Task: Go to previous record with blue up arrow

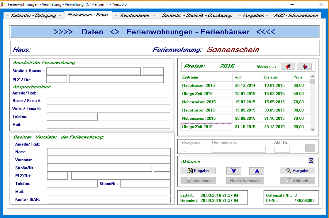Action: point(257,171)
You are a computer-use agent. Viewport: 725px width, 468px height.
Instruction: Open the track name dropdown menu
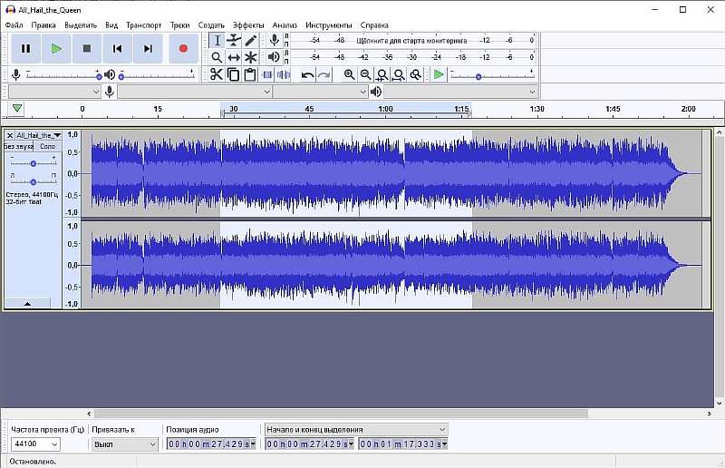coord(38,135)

☆ ☆ ☆

- EXERCISE BRIEF
Write out every line of the items again, requests included, with each coordinate in the answers multiplied by 2.4 and rounded to a whole number, halves rounding up. Leave the pictures out.

- EXERCISE OUTPUT
Task: Go to previous record with blue up arrow

Action: point(617,410)
You are a computer-use agent. Viewport: 725px width, 468px height.
Instruction: Open the track name dropdown menu
coord(91,324)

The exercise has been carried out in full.